- _Provided data_
====================

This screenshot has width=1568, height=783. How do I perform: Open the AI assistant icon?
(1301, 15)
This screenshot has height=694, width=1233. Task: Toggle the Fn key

====================

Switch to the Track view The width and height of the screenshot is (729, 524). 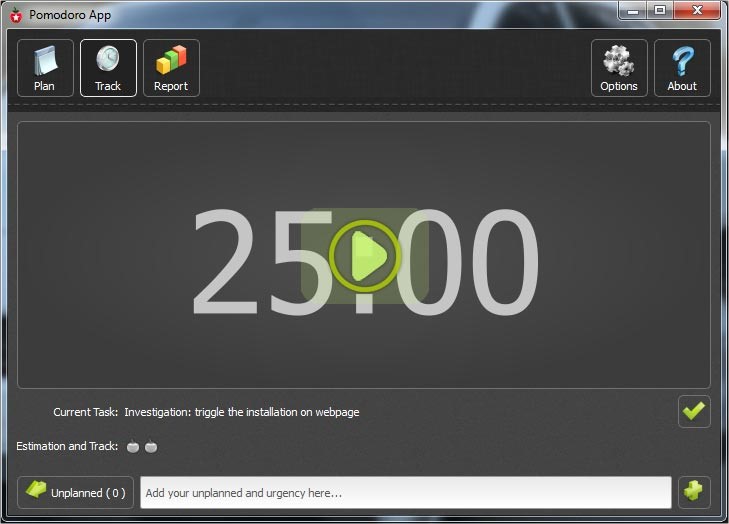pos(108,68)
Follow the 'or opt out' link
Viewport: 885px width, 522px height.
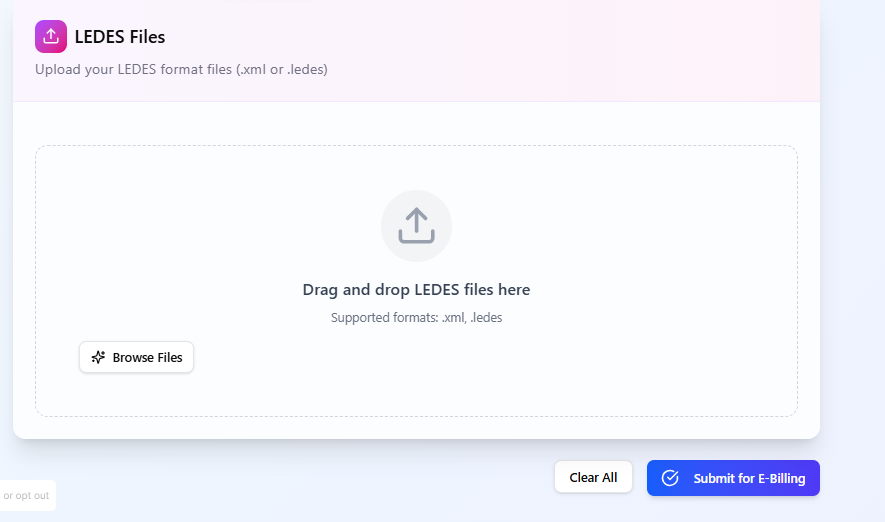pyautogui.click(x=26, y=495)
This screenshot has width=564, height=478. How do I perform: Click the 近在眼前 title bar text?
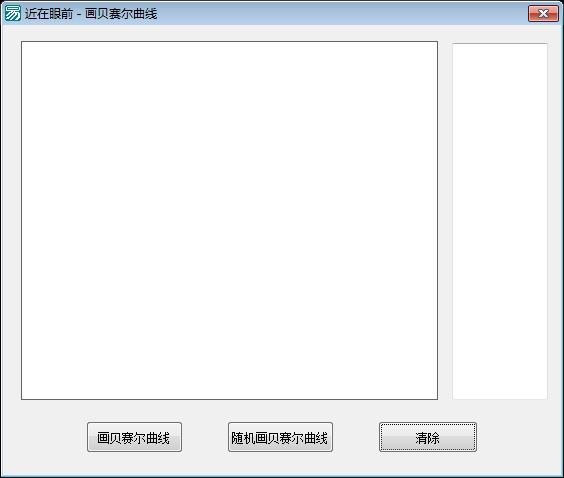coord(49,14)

====================

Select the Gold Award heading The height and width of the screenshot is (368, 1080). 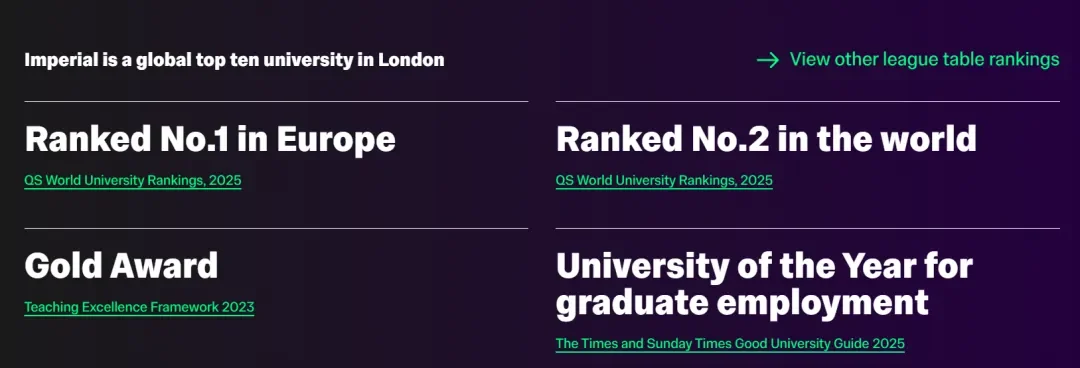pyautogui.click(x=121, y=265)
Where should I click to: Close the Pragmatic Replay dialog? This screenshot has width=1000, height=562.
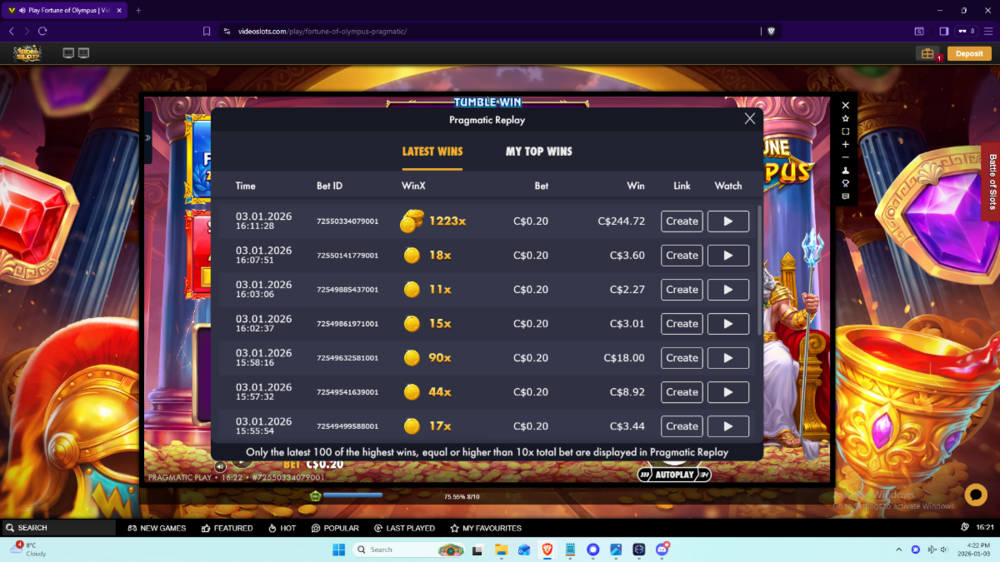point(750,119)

====================

- _Task statement_
Find where the line with "This screenshot has width=1568, height=783." sits in the material above, then copy exactly from it through the line with "This screenshot has height=694, width=1233.". Add no other line.

- _Exercise output_
This screenshot has width=1568, height=783. How do I perform: Open the AI assistant icon?
(1301, 15)
This screenshot has height=694, width=1233. Task: Toggle the Fn key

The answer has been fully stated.